UNDOF (Golan Heights)
Expected Council Action
In September, Under-Secretary-General for Peacekeeping Operations Hervé Ladsous is expected to brief the Council on the Secretary-General’s report, due early in the month, on the UN Disengagement Observer Force (UNDOF). It is likely the briefing will focus on the security situation in the Golan, troop generation for the mission and risk-mitigation measures UNDOF is taking to increase the safety and security of its personnel. Following the briefing, Council members will meet in consultations. No outcome is anticipated.
UNDOF’s mandate expires on 31 December.
Key Recent Developments
The Council adopted resolution 2108 on 27 June, renewing UNDOF for six months.
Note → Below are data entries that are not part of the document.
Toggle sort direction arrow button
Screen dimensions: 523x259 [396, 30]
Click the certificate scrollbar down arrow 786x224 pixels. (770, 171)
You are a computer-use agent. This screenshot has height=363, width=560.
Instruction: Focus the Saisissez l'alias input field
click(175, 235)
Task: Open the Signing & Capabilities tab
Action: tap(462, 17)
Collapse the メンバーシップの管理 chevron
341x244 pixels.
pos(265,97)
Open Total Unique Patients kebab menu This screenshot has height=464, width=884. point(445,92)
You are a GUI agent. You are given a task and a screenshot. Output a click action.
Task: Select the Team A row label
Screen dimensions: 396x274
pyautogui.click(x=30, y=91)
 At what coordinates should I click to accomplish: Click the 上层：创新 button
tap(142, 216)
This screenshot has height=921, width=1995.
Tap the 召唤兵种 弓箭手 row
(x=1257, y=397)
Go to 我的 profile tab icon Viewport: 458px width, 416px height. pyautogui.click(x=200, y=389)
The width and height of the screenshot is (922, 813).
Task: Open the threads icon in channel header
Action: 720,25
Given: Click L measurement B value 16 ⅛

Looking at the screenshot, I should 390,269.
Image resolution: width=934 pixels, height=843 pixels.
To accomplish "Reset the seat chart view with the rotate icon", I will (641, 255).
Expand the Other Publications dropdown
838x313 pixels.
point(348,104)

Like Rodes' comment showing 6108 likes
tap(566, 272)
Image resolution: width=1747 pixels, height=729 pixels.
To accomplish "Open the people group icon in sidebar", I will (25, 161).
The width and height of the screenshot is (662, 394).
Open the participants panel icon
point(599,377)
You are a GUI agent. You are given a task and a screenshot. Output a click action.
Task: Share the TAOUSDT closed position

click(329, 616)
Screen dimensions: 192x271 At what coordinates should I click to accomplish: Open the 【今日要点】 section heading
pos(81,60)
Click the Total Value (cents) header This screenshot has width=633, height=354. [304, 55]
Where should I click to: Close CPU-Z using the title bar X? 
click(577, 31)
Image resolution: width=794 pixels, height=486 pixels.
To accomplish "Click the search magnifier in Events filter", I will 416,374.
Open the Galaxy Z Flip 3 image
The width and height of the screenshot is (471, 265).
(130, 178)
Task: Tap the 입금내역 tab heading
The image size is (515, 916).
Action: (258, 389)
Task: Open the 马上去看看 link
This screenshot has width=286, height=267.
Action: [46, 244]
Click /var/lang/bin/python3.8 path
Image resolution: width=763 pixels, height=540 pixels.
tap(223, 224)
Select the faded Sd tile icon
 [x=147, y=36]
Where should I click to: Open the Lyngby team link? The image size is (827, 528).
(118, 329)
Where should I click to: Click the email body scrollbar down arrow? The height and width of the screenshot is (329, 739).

The resolution reflected the deteriorating situation on the ground as a result of the spillover of the Syrian conflict, which has jeopardised the integrity of the ceasefire line between Israel and Syria. The resolution included stronger language on UNDOF’s risk mitigation and enhanced self-defence capabilities, reflecting the importance the Council places on the safety and security of peacekeeping personnel.
The Secretary-General’s most recent UNDOF report detailed multiple violations in recent months of the 1974 Disengagement of Forces Agreement between Israel and Syria (S/2013/345). Both the report and resolution expressed particular concern over the 6 June clashes between the Syrian government and armed opposition in the area of separation near the ceasefire line between Israel and Syria. (Neither Israeli nor Syrian military forces should be in the area of separation under the terms of the 1974 agreement.)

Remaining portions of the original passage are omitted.